Present — Denman, P. J., Green, Pine, Lawton and Hurlbutt, JJ.
Order unanimously affirmed without costs. Memorandum: Supreme Court properly denied the motion of E.M.D. Enterprises, Inc., d/b/a The Country Club, and Eugene Dinino (defendants) for summary judgment dismissing the complaint against them. Plaintiff was injured at about 2:00 A.M. when she was slashed by a razor blade during an altercation with defendant Kara Cohen. Plaintiff and Cohen were patrons at The Country Club, a nightclub owned and operated by defendants.
"A tavern owner owes a duty to his patrons to protect them from personal attack when he has reasonable cause to anticipate conduct on the part of third persons which is likely to endanger their safety [citations omitted]. The nature and scope of this duty is derived from the general concept of foreseeability: `[t]he risk reasonably to be perceived defines the duty to be obeyed, and risk imports relation'" ( Stevens v. Kirby, 86 A.D.2d 391, 394, quoting Palsgraf v. Long Is.
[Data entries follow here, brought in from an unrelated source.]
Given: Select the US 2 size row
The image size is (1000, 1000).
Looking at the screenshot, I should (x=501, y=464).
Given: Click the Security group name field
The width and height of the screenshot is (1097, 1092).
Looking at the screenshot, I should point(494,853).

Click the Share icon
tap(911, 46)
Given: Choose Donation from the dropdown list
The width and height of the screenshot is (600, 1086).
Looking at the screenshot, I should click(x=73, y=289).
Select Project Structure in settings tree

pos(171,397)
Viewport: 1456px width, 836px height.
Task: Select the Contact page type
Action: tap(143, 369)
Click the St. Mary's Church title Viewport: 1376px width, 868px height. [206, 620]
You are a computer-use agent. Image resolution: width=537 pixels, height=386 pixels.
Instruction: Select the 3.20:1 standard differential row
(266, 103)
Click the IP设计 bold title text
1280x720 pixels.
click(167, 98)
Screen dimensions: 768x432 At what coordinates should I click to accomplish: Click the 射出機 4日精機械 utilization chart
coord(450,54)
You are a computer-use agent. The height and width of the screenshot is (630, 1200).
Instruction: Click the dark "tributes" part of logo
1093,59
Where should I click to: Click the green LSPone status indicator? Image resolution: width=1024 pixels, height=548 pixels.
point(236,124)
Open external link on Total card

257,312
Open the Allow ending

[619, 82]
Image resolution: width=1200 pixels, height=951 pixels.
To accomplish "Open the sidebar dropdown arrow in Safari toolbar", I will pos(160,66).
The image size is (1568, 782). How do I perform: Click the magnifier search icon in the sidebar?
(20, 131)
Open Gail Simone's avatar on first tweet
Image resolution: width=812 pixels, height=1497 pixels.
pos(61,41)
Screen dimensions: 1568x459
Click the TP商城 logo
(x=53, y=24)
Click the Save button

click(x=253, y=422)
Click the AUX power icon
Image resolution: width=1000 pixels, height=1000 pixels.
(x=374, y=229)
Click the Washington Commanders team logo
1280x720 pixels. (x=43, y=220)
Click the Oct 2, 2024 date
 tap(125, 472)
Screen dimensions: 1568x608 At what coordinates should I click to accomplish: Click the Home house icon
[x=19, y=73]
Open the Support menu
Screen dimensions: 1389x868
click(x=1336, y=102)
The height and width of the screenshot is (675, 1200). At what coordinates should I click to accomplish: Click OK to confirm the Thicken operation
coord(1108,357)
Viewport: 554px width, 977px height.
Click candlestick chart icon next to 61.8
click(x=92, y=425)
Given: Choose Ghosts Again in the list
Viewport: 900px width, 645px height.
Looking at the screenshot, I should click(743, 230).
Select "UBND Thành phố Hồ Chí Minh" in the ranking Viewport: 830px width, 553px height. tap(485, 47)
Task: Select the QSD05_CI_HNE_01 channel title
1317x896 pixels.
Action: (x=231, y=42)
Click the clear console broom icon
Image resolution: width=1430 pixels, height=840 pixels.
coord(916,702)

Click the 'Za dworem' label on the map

R. R. Co., 248 N.Y. 339, 344, rearg denied 249 N.Y. 511; see also, Cittadino v. DeGironimo, 198 A.D.2d 801; Marianne OO. v. C M Tavern, 180 A.D.2d 998). Defendants had notice of the danger to plaintiff and reasonable cause to anticipate harm to her because plaintiff told defendants' employees that she had been threatened, that she was fearful, and that she thought she would be "jumped" by Cohen and her friends.
Defendants contend that they are entitled to summary judgment because, even if the altercation took place in their parking lot rather than in the public street, they were under no duty to protect plaintiff once she declined their employee's offer to provide an escort to her car. Plaintiff testified, however, that, although she declined the offer of defendants' security officer for an escort to her car, she expressly asked him to watch her as she went to her car. That request, if made, conveyed the continuing concern of plaintiff for her safety. Thus, plaintiff raised questions of fact concerning the nature and extent of defendants' duty to plaintiff and whether the actions of defendants' employees were reasonable ( see, Wilder v. Nickbert Inc., 254 A.D.2d 819; see generally, Derdiarian v. Felix Contr. Corp., 51 N.Y.2d 308, 315, rearg denied 52 N.Y.2d 784; Silver v. Sheraton-Smithtown Inn, 121 A.D.2d 711, 712).